§ REQUIRED ACTION A:
In the Baring Mountain excerpt, what is the name of the YouTube channel Cooper created?
§ REQUIRED ACTION B:
Name every tribe that the Baring Mountain excerpt mentions by name.

§ PAGE EXCERPT:
Bishop, an engineering manager for an aerospace company, and Cooper, a commercial electrician, had met five years earlier and started hiking together almost every weekend during the height of the pandemic. They shared a love of solitude and summits that made them excellent companions, in sync on where and how they wanted to explore. Cooper created a YouTube channel, The Path Least Taken, to document their adventures, including the Baring Mountain trek. 

The men chatted and took turns filming each other as they picked their way through brush and lime-green ferns, gaining almost 2,000 vertical feet in less than half a mile. “Keeps you on your edge, that’s for sure,” Cooper says to Bishop in one clip. Mountain views unfurled on both sides of the ridgeline, overlooking the ancestral homelands of Indigenous people from the Tulalip, Stillaguamish, Snoqualmie and other tribes, where some still harvest huckleberries and cedar today. Far below, beyond the trees, the South Fork of the Skykomish River meandered in a silver-blue ribbon. The trail funneled Bishop and Cooper into a boulder-filled gully. They glimpsed blue sky as they scrambled up the rocky chasm and started their final push to the summit. 

The view from the next outcrop brought them to a halt. At the trailhead that morning, they’d noticed some smoke, but thought it was acrid haze from fires in eastern Washington — not a big deal, as long as they could breathe easily. But now it was more than haze: Deep orange flames and dark gray plumes of smoke blocked the sky. This was a new fire, three peaks down the ridgeline — and headed their way. 

Bishop pulled out his phone and saw a text from his wife of 23 years, Sonia. She’d noticed smoke while setting up a church classroom 40 miles away in Snohomish and texted to ask if he was all right. Bishop sent her photos of the mountains, surrounded by smoke and flames, and a message: “love you.” “That looks too close,” she replied. 

Bishop suggested turning back and Cooper, on video, agreed.  “Yeah, we’re going to turn around,” he said. “I don’t want to risk it.” His voice trailed off. “It’s going to blow up,” Cooper added. “I see the flames.”

“It’s pretty big,” Bishop agreed off-camera, his voice muffled by high winds that had set the evergreens around them dancing, their branches swaying. Bishop texted Sonia: They were getting out. The hikers hurried back down the gully they’d just ascended. 

“We’re going to turn around. I don’t want to risk it.
It’s going to blow up. I see the flames.”

The view of the Bolt Creek Fire from Baring Mountain.  

But the blaze had other plans. Halfway down the chute, Bishop and Cooper watched in horror as the fire, hungry for fuel, snaked its way around the backside of the ridge and emerged in front of them. Flames engulfed the trail below the gully, consuming their escape route, roaring like a jet engine preparing for takeoff. “Oh fuck,” Cooper said. “That came fast, dude.” “Hopefully you guys get to see this video,” Bishop added, brow furrowed. “Otherwise, we didn’t make it.” He sent another message to his wife: “We’re trapped.”

§ DATA:
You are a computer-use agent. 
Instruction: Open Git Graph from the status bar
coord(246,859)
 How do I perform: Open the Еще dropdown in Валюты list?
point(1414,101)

* * *

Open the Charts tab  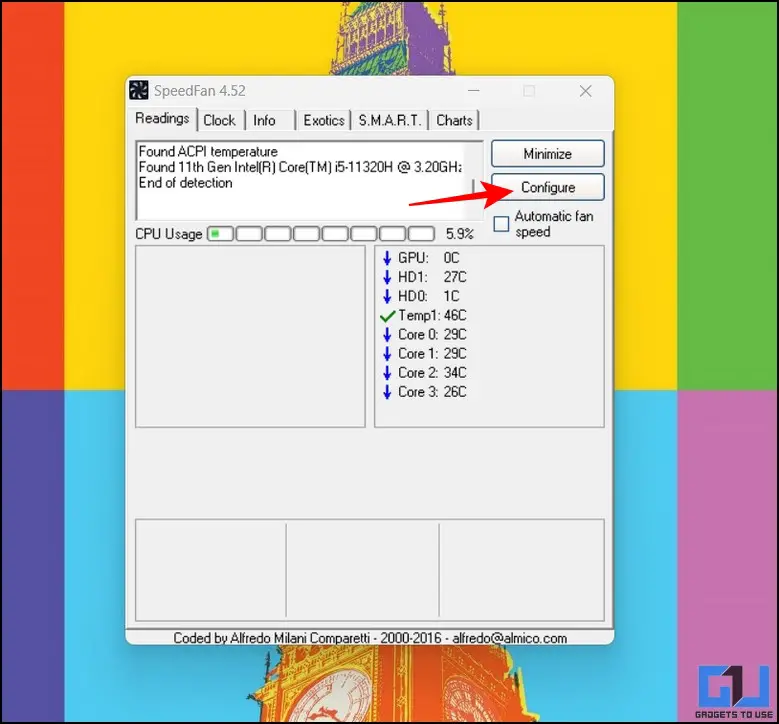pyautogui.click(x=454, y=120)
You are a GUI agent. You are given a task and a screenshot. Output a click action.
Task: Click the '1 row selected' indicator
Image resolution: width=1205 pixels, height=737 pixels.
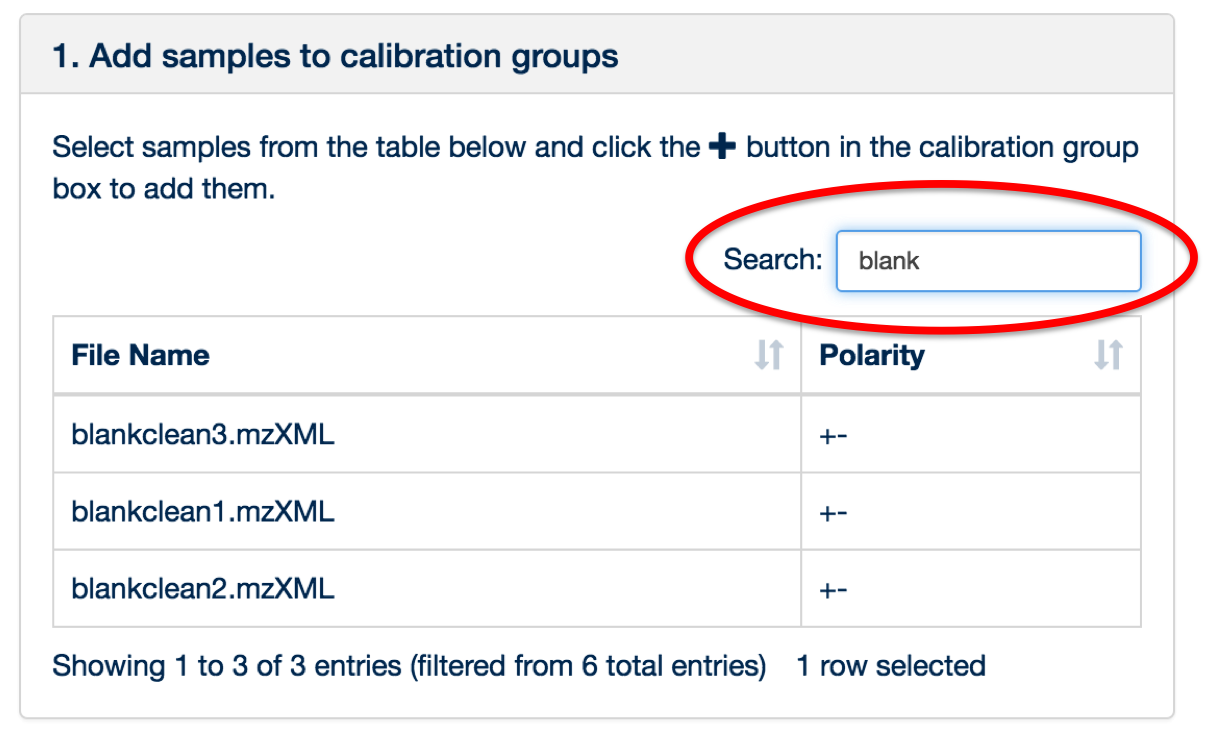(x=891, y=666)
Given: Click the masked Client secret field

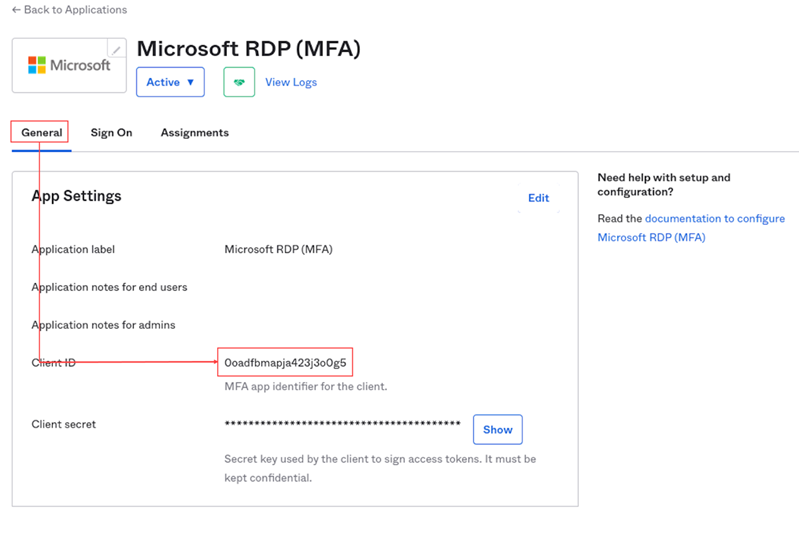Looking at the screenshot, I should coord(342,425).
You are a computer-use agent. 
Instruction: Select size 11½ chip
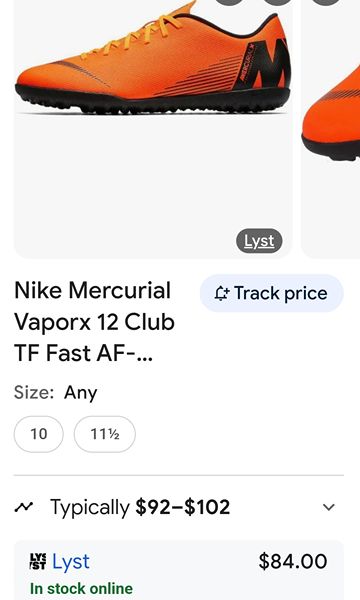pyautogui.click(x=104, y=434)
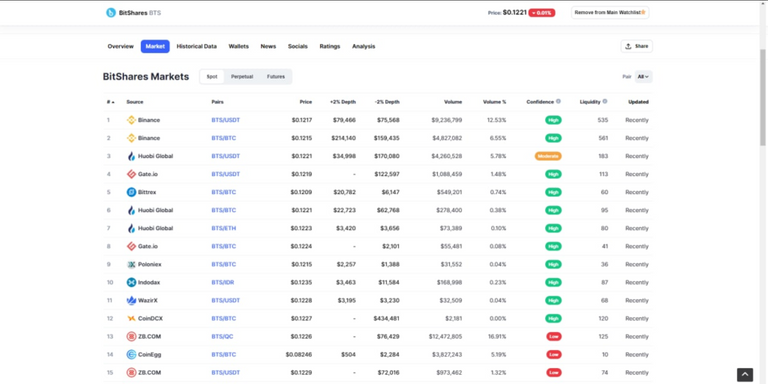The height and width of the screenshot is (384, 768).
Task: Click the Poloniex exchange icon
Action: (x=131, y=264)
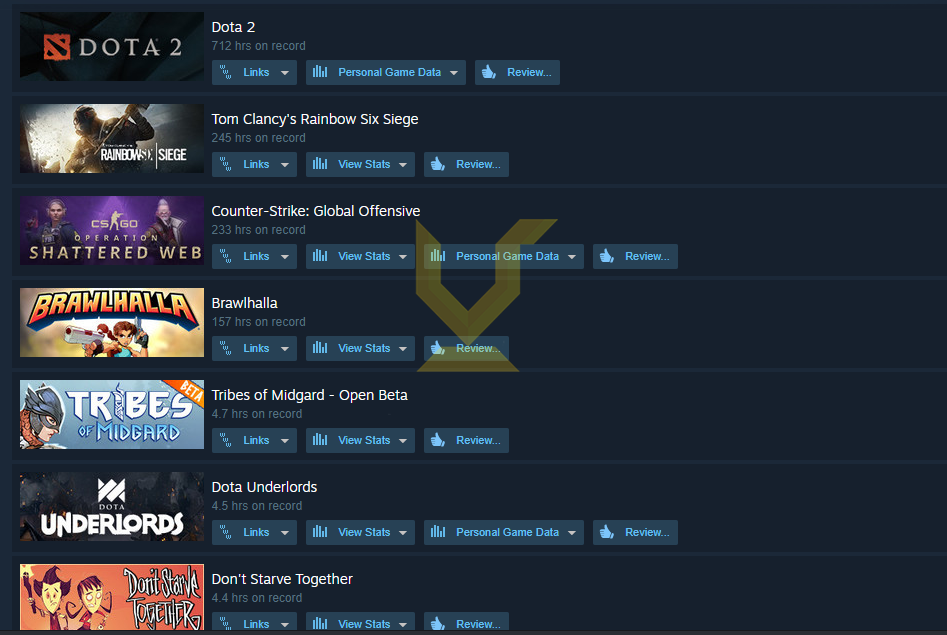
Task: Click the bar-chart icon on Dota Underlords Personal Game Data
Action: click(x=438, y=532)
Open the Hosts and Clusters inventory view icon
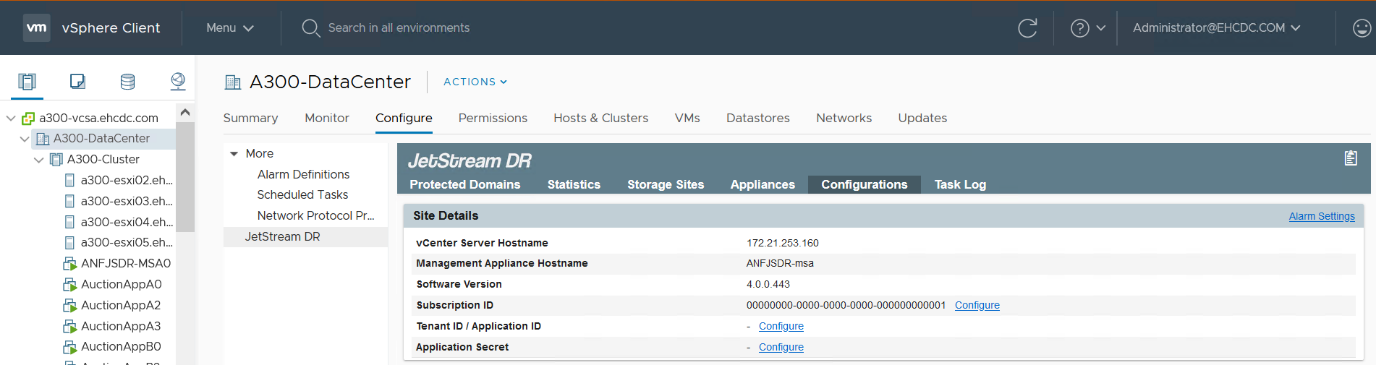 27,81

---

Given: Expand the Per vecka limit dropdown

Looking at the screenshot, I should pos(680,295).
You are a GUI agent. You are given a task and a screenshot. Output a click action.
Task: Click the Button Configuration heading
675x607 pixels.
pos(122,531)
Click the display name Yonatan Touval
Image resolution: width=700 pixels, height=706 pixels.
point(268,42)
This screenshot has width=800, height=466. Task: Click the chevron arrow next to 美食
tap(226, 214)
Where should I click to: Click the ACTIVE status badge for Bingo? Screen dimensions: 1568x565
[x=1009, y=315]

§ ANSWER BOX A:
The Path Least Taken

§ ANSWER BOX B:
Tulalip, Stillaguamish, Snoqualmie